Vice President, Finance
Oregon Steel Mills, Inc.
1000 S.W. Broadway, Suite 2200
Portland, Oregon 97205

(503) 223-9228

(Name, Address and Telephone Number of Person Authorized to Receive Notices and

Communications on Behalf of Person Filing Statement)

 

Copy to:

 

J. D. Weinberg, Esq.
Covington & Burling LLP
1330 Avenue of the Americas
New York, New York 10019
(212) 841-1000

 

o                                    Check the box if the filing relates solely to preliminary communications made before the commencement of a tender offer.

 

 




This Amendment No. 1 to the Solicitation/Recommendation Statement on Schedule 14D-9 amends and supplements the Solicitation/Recommendation Statement on Schedule 14D-9 initially filed with the Securities and Exchange Commission (the “SEC”) on November 30, 2006 (as previously filed with the SEC and as the same may be amended or supplemented from time to time, the “Schedule 14D-9”) by Oregon Steel Mills, Inc., a Delaware corporation (“Oregon Steel”), relating to the tender offer made by Oscar Acquisition Merger Sub, Inc., a Delaware corporation, and a wholly owned subsidiary of Evraz Group S.A., a company organized as a société anonyme under the laws of the Grand Duchy of Luxembourg (“Evraz”), disclosed in the Tender Offer Statement on Schedule TO, dated November 30, 2006 to purchase all of the outstanding shares of common stock, par value $0.01 per share, of Oregon Steel, together with the associated preferred stock purchase rights, at a purchase price of $63.25 per share, net to seller in cash, without interest thereon and less any required withholding taxes, upon the terms and subject to the conditions set forth in the Offer to Purchase, dated November 30, 2006 and in the related Letter of Transmittal.  Any capitalized terms used and not otherwise defined herein shall have meaning ascribed to such term in the Schedule 14D-9.

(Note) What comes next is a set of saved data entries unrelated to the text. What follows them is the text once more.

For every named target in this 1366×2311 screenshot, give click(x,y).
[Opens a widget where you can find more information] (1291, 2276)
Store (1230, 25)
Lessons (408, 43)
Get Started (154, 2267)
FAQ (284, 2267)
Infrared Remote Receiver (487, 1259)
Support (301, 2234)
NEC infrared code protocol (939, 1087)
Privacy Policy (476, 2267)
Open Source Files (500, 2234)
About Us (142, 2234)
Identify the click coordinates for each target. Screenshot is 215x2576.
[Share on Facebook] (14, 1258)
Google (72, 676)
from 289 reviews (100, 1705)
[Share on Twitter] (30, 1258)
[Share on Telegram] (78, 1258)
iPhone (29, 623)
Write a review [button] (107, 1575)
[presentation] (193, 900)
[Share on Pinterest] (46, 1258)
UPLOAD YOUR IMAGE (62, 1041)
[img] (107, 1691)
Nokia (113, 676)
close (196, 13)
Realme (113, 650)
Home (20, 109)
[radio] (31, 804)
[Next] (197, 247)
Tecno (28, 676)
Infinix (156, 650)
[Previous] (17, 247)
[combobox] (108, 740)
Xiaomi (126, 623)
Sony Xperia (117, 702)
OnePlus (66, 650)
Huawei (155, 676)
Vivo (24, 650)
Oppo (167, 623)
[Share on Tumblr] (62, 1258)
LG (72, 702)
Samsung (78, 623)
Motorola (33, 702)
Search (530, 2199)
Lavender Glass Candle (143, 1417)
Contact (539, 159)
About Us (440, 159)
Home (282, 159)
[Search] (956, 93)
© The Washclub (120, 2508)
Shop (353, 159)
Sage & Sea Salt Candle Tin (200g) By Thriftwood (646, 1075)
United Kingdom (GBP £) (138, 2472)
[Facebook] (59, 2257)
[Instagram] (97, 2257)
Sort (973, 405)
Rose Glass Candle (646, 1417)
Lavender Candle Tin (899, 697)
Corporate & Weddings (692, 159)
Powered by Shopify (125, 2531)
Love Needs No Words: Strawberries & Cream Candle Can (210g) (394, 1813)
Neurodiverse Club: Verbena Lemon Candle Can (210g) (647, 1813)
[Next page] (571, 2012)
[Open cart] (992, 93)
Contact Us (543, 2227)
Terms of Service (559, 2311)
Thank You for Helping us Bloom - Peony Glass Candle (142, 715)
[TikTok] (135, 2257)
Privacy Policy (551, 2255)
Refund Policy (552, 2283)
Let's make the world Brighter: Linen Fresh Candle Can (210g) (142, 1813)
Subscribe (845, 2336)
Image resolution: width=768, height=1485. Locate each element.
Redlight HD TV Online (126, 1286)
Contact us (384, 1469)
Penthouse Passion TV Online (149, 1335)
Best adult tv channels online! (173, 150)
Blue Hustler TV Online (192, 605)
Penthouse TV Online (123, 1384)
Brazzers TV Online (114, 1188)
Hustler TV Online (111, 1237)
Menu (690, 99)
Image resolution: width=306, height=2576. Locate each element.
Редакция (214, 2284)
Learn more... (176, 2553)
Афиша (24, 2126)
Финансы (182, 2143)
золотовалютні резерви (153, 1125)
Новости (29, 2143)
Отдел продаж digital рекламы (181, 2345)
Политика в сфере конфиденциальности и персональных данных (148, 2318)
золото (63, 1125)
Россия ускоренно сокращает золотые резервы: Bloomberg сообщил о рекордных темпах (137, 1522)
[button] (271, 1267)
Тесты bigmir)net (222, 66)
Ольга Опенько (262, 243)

Item 8. Additional Information.

Item 8 of Schedule 14D-9 is hereby amended and supplemented by adding the following paragraph immediately following the third paragraph under the heading “Antitrust” of Item 8 of the Schedule 14D-9:

“On December 4, 2006, the FTC granted early termination of the waiting period applicable to the Offer under the HSR Act.  Accordingly, the condition to the Offer relating to the expiration or termination of the applicable HSR Act waiting period has been satisfied.”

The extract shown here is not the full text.